WHAT THIS TASK INVOLVES: Return, word for word, only the lines from the one containing "Retour vers l'accueil (410, 427)" through the last line of the entries.

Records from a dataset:
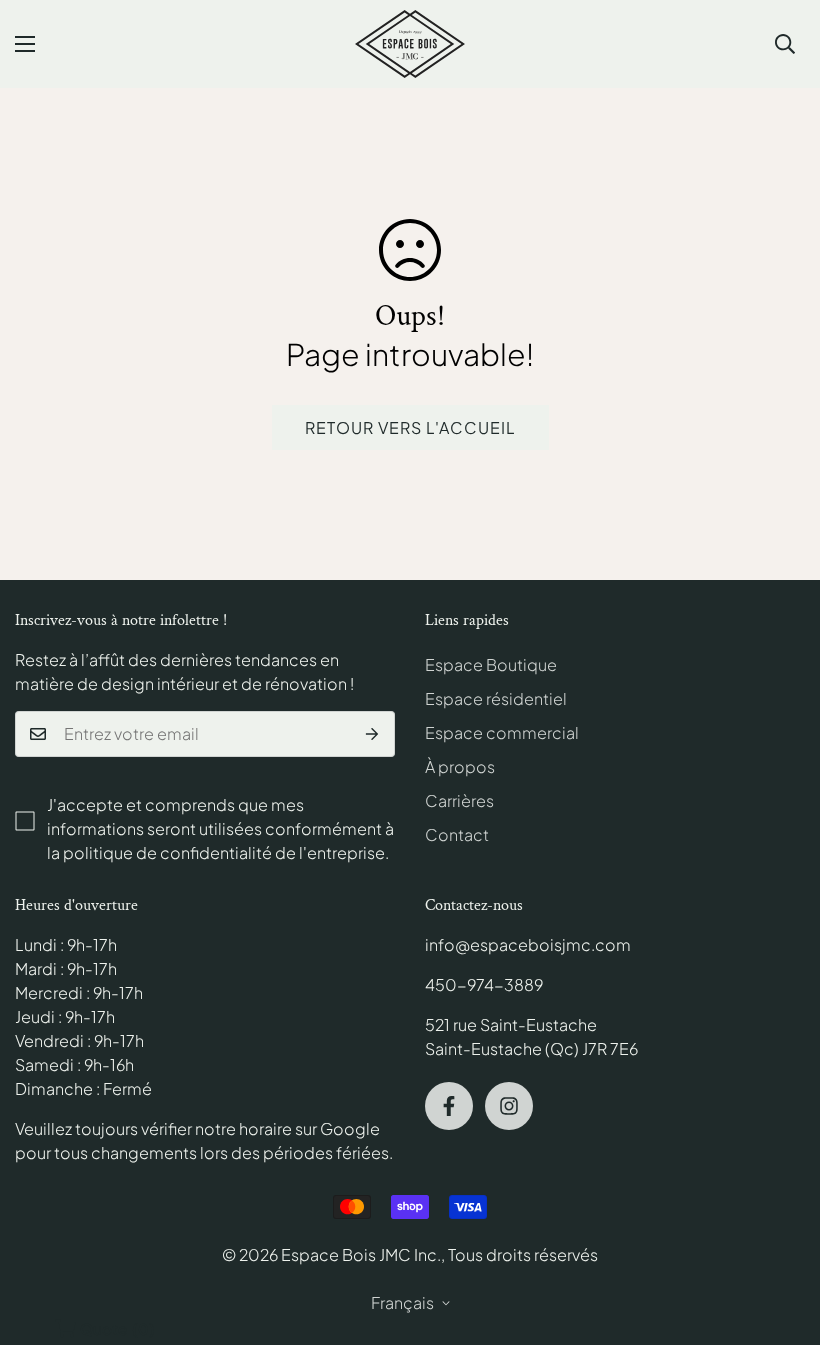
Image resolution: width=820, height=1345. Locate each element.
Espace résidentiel (496, 698)
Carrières (459, 800)
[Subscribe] (372, 734)
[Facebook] (449, 1106)
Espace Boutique (491, 664)
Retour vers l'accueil (410, 427)
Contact (457, 834)
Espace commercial (502, 732)
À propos (460, 766)
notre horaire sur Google (287, 1128)
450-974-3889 (484, 984)
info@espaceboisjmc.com (528, 944)
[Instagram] (509, 1106)
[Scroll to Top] (781, 1236)
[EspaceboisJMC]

ANSWER SECTION:
Retour vers l'accueil (410, 427)
Contact (457, 834)
Espace commercial (502, 732)
À propos (460, 766)
notre horaire sur Google (287, 1128)
450-974-3889 (484, 984)
info@espaceboisjmc.com (528, 944)
[Instagram] (509, 1106)
[Scroll to Top] (781, 1236)
[EspaceboisJMC]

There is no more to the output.